Two K-Type Thermal Probes attached to the rear of the power delivery on the ASRock X570 Phantom Gaming-ITX/TB3

Testing Methodology

Out method of testing out if the power delivery and its heatsink are effective at dissipating heat, is by running an intensely heavy CPU workload for a prolonged method of time. We apply an overclock which is deemed safe and at the maximum that the silicon on our AMD Ryzen 7 3700X processor allows. We then run the Prime95 with AVX2 enabled under a torture test for an hour at the maximum stable overclock we can which puts insane pressure on the processor. We collect our data via three different methods which include the following:

  • Taking a thermal image from a birds-eye view after an hour with a Flir Pro thermal imaging camera
  • Securing two probes on to the rear of the PCB, right underneath CPU VCore section of the power delivery for better parity in case a probe reports a faulty reading
  • Taking a reading of the VRM temperature from the sensor reading within the HWInfo monitoring application

The reason for using three different methods is that some sensors can read inaccurate temperatures, which can give very erratic results for users looking to gauge whether an overclock is too much pressure for the power delivery handle. With using a probe on the rear, it can also show the efficiency of the power stages and heatsinks as a wide margin between the probe and sensor temperature can show that the heatsink is dissipating heat and that the design is working, or that the internal sensor is massively wrong. To ensure our probe was accurate before testing, I binned 10 and selected the most accurate (within 1c of the actual temperature) for better parity in our testing.

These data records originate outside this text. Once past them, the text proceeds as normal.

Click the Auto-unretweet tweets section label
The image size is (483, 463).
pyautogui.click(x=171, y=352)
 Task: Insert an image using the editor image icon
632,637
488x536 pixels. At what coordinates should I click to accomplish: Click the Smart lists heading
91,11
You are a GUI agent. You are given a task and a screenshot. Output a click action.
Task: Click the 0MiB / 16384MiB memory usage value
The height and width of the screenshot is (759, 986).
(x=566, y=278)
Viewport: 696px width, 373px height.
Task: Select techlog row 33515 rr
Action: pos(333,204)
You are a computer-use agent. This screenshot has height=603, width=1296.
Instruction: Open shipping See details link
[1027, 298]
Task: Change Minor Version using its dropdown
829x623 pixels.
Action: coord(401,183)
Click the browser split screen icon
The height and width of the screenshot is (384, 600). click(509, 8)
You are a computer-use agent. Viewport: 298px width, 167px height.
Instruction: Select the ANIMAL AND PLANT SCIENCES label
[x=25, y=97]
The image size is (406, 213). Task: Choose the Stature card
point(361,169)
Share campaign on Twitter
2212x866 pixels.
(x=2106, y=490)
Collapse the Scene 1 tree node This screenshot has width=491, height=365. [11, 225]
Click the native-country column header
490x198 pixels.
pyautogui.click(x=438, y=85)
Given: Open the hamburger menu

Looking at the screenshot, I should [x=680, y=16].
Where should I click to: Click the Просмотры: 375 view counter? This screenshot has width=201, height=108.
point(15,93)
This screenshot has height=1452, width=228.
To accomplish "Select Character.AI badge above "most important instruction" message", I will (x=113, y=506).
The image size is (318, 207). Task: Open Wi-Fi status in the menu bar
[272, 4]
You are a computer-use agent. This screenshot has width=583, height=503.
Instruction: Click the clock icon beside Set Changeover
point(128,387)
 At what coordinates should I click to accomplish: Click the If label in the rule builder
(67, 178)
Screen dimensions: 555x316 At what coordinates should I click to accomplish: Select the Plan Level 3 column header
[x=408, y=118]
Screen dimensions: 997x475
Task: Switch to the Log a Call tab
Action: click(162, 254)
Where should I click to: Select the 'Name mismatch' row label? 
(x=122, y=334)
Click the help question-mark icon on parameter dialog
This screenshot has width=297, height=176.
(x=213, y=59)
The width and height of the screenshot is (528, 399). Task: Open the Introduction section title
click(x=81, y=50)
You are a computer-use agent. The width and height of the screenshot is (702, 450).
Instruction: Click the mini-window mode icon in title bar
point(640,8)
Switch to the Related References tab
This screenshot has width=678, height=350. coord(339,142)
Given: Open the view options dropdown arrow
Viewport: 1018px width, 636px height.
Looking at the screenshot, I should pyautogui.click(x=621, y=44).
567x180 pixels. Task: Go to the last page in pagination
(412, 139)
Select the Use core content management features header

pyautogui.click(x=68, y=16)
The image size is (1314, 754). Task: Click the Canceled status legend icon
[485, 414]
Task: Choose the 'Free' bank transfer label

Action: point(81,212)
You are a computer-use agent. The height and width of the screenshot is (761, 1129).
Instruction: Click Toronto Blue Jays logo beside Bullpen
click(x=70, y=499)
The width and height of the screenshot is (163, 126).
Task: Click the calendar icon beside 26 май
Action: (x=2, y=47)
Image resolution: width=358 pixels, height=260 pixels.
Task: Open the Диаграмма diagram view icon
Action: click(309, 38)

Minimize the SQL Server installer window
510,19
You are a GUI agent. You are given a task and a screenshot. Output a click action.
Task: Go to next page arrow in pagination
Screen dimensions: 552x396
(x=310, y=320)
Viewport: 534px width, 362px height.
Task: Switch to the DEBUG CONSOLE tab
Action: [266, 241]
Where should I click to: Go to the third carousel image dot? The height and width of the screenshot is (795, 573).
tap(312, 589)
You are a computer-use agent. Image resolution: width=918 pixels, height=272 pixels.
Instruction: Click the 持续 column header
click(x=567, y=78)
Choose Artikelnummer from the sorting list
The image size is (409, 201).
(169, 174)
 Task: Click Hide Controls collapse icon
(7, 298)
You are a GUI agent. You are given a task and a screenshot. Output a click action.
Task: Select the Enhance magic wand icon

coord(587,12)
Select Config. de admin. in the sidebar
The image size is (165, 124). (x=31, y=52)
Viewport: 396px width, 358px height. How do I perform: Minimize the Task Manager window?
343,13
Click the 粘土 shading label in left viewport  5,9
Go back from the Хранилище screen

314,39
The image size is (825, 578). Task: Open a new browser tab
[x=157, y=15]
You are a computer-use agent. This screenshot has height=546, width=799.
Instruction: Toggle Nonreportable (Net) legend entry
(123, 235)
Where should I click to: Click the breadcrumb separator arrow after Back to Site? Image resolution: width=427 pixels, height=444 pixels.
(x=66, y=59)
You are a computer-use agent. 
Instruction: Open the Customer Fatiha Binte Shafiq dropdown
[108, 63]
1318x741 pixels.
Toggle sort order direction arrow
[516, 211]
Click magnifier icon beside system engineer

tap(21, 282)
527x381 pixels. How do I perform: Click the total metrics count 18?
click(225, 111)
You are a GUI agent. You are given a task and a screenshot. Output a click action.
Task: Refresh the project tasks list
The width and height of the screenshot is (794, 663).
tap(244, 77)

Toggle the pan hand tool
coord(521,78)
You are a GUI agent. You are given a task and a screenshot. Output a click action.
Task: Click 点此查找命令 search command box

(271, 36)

For thermal image, we use a Flir One camera as it gives a good indication of where the heat is generated around the socket area, as some designs use different configurations and an evenly spread power delivery with good components will usually generate less heat. Manufacturers who use inefficient heatsinks and cheap out on power delivery components should run hotter than those who have invested. Of course, a $700 flagship motherboard is likely to outperform a cheaper $100 model under the same testing conditions, but it is still worth testing to see which vendors are doing things correctly.

Thermal Analysis Results


We measured 63.7°C on the hottest part of the board during our testing

The ASRock X570 Phantom Gaming-ITX/TB3 uses a 10-phase power delivery which is running in a 4+2 configuration. The CPU section consists of eight ISL99227 60 A power stages which are paired up with four ISL6617A doublers, while the SoC section consists of two ISL99227 60 A power stages. Controlling the power delivery is a Renesas ISL69147 PWM controller. The cooling solution on the ASRock X570 Phantom Gaming-ITX/TB3 consists of two individual heatsinks; one aluminium heatsink which is a combined piece with the rear panel cover, and a separate SoC section which also cools two of the power stages of the CPU section. It's actually a really nice design as the aluminium rear panel cover is quite beefy and will benefit from cases with good passive airflow. -

Looking at our power delivery thermal testing results, the ASRock X570 Phantom Gaming-ITX/TB3 performs pretty well considering it's using a 10-phase design on such a small mini-ITX sized PCB. There are increased thermal properties to consider when running a high-powered mini-ITX system as condensed componentry tends to generate a little bit more heat than a sparser ATX PCB would. With 1.475 V set on the CPU VCore and the CPU Core Frequency set to 4.1 GHz, our temperatures maxed out at 64°C on ASRock's integrated VRM temperature sensor. Our probe on the rear measured 61°C, with our thermal imaging shot measuring 63.7°C on the hottest part of the power delivery. This is a good result for ASRock and although it doesn't quite have the cooling capabilities as some of the flagship models we have tested so far, for a $240 model with so much power and features on a mini-ITX sized model, temperatures in our testing we're absolutely fine. A processor such as the Ryzen 9 3950X with 16-cores is likely to stress the power delivery more than our Ryzen 7 3700X, but it's not likely to push the VRM temperatures into dangerous waters.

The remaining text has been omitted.